WORK TO BE COMPLETED: For each line in the data below that has the word "computer", copy that line.

PROVIDED ENTRIES:
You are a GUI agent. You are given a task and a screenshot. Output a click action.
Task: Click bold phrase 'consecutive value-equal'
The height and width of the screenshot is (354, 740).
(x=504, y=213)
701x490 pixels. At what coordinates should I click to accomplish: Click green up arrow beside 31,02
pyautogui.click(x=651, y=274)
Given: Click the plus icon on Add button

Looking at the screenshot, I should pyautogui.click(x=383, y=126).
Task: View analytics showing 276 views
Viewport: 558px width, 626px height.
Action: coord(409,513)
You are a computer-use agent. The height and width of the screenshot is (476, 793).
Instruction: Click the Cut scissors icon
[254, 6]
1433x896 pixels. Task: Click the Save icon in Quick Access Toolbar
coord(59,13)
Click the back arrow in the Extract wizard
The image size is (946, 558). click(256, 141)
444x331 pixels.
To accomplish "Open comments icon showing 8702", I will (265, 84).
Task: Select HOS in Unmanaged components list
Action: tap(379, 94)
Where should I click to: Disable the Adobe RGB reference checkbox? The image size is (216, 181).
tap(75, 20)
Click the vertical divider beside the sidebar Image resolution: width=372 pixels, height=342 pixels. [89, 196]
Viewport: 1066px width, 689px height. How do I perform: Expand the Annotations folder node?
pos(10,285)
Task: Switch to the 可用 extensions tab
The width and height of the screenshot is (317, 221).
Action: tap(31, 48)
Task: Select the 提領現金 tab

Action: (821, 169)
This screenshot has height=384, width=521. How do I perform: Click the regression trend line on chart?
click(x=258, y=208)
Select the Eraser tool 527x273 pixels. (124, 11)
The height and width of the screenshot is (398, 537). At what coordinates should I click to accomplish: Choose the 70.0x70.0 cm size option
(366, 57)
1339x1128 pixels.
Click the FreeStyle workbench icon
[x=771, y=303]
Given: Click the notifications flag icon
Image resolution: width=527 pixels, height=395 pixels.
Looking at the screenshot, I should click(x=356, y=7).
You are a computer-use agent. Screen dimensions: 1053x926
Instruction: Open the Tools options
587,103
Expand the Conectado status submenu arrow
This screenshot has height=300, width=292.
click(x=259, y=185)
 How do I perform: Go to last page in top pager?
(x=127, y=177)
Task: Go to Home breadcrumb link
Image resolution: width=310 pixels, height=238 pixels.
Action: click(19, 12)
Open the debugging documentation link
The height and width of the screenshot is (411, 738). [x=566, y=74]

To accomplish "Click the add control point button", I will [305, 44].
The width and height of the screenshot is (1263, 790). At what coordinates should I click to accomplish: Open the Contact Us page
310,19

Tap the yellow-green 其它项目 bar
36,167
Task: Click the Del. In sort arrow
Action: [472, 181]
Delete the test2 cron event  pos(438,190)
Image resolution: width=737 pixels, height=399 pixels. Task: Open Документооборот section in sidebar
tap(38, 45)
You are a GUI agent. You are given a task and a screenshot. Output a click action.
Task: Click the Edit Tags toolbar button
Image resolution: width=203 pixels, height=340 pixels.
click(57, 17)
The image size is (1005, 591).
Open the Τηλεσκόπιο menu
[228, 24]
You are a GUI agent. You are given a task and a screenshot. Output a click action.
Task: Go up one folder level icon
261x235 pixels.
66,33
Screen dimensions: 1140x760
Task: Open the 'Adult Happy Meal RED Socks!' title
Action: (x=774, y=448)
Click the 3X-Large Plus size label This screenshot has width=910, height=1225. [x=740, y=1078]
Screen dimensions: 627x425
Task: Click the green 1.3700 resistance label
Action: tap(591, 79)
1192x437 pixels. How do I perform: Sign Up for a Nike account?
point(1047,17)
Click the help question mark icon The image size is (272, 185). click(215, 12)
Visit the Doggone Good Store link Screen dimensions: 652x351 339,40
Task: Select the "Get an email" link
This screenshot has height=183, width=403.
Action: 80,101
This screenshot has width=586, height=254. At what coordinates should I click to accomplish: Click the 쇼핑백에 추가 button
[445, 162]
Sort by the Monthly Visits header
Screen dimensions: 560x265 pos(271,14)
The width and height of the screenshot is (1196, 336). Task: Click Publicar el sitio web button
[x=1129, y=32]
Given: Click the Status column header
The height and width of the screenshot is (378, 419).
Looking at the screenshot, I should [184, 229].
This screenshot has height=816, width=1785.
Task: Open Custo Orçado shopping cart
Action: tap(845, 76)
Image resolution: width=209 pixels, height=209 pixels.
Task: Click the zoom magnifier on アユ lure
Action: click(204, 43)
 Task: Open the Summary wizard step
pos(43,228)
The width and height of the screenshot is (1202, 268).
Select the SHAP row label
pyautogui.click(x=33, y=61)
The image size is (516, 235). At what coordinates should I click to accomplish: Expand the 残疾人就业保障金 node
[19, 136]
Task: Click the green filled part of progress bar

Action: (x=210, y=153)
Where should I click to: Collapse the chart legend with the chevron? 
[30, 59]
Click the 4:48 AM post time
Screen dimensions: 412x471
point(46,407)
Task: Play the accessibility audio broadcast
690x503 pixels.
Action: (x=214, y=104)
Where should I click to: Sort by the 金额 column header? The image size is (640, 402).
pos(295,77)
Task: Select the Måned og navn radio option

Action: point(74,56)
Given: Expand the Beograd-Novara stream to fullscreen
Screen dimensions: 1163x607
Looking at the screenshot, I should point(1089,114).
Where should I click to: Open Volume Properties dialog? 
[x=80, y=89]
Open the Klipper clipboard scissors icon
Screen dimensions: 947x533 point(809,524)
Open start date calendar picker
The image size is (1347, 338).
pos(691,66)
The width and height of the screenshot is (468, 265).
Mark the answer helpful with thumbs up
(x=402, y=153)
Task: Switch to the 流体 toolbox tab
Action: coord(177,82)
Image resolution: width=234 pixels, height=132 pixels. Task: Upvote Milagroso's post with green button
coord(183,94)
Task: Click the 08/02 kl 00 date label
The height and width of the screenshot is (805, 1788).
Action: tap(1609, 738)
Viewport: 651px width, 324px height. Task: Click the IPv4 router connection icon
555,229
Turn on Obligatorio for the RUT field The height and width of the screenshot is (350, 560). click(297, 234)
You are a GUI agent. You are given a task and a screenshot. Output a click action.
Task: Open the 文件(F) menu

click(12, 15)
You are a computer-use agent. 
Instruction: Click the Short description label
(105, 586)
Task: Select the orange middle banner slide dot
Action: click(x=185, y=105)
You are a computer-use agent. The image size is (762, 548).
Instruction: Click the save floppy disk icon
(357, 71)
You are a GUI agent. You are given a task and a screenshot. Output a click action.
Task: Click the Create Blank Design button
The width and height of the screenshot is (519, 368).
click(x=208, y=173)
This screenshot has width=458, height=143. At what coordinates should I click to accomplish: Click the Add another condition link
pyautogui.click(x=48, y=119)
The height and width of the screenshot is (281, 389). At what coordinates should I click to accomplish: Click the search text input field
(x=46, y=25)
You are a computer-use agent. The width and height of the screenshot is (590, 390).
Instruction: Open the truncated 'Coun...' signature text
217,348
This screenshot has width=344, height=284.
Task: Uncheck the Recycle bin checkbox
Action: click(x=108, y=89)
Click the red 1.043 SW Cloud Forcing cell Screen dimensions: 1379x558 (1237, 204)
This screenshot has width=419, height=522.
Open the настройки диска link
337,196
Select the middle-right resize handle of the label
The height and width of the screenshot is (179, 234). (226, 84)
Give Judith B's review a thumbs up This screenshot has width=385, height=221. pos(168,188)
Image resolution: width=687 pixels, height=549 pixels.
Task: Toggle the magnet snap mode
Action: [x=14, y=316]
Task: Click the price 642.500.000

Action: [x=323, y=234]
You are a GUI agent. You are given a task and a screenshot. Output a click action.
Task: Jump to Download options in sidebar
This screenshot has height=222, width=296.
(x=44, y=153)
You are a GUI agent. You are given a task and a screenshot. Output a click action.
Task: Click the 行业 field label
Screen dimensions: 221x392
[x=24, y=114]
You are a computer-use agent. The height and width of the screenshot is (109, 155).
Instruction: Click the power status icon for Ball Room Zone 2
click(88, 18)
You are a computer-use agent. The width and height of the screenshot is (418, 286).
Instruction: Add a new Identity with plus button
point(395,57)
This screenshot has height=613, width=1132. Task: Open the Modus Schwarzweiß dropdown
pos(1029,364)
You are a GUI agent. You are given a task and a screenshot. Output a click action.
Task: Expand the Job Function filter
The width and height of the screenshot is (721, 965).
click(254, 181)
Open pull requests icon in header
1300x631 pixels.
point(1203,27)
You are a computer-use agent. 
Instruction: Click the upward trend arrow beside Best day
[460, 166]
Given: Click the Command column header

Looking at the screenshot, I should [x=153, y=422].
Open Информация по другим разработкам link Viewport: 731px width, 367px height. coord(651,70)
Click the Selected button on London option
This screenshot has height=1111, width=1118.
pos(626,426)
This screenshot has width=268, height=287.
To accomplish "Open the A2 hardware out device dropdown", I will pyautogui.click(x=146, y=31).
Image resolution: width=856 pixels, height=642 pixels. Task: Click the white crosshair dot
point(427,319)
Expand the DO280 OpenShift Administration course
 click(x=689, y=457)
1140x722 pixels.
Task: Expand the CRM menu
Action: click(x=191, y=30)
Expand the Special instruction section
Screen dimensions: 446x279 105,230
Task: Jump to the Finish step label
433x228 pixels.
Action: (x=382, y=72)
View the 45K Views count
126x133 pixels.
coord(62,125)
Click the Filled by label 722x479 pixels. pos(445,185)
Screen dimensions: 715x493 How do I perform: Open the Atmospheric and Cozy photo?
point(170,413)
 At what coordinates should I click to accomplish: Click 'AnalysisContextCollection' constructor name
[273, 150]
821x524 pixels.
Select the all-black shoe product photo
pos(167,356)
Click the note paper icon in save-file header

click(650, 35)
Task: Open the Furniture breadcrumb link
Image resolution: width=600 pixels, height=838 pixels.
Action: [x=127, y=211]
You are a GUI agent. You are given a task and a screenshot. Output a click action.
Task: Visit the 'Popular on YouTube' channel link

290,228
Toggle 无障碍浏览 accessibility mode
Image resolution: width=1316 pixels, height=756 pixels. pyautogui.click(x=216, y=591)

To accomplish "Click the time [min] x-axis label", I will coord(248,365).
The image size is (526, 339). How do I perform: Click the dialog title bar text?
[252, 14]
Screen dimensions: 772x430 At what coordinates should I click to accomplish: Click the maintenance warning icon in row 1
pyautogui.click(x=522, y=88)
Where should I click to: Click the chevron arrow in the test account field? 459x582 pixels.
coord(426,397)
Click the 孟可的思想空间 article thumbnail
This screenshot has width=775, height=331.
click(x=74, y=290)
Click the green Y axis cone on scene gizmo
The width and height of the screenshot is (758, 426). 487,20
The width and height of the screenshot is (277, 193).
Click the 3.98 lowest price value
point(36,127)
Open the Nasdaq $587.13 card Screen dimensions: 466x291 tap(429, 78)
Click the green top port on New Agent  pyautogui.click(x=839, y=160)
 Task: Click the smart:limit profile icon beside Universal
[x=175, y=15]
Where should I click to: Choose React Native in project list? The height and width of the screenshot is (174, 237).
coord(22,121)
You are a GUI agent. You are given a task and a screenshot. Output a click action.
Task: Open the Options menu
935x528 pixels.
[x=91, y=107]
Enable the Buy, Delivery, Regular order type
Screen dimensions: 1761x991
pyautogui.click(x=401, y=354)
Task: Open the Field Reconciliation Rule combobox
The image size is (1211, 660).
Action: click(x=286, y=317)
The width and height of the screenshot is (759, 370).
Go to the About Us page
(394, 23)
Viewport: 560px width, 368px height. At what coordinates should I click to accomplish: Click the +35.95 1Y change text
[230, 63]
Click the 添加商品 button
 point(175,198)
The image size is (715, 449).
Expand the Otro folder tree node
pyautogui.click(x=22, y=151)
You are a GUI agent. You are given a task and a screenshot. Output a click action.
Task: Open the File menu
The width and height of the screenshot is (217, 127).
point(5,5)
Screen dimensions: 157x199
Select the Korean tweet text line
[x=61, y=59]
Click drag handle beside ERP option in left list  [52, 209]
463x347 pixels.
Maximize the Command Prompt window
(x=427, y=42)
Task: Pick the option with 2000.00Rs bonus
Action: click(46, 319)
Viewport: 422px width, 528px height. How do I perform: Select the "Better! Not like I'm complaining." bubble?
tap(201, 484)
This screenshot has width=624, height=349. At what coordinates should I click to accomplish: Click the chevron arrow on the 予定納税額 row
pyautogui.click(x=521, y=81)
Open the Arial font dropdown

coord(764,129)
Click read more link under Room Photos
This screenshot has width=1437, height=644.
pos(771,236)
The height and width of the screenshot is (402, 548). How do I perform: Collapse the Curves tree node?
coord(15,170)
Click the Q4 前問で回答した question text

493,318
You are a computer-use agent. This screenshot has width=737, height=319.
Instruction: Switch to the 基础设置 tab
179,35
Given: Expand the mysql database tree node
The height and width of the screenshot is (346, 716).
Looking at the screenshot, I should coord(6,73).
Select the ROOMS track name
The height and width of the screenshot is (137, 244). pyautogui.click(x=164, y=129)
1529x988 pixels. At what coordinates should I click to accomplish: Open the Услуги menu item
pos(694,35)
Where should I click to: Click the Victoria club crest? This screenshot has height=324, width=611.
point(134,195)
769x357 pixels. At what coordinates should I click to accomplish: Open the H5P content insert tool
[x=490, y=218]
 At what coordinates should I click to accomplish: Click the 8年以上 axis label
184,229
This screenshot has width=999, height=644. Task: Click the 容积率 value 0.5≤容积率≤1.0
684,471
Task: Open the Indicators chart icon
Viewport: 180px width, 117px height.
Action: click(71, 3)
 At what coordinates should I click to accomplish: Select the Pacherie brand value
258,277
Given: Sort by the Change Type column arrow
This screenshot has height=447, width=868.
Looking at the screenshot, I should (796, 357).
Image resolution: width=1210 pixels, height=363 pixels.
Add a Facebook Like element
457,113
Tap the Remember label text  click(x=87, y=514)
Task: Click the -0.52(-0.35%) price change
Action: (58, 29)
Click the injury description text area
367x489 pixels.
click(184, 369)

RESPONSE AREA:
You are a computer-use agent. The height and width of the screenshot is (476, 793).
You are a computer-use agent. Screen dimensions: 1053x926
You are a computer-use agent. 
You are a computer-use agent. The image size is (762, 548).
You are a computer-use agent. The width and height of the screenshot is (590, 390).
You are a computer-use agent. The height and width of the screenshot is (109, 155).
You are a computer-use agent. The width and height of the screenshot is (418, 286).
You are a computer-use agent. 
You are a computer-use agent. This screenshot has width=737, height=319.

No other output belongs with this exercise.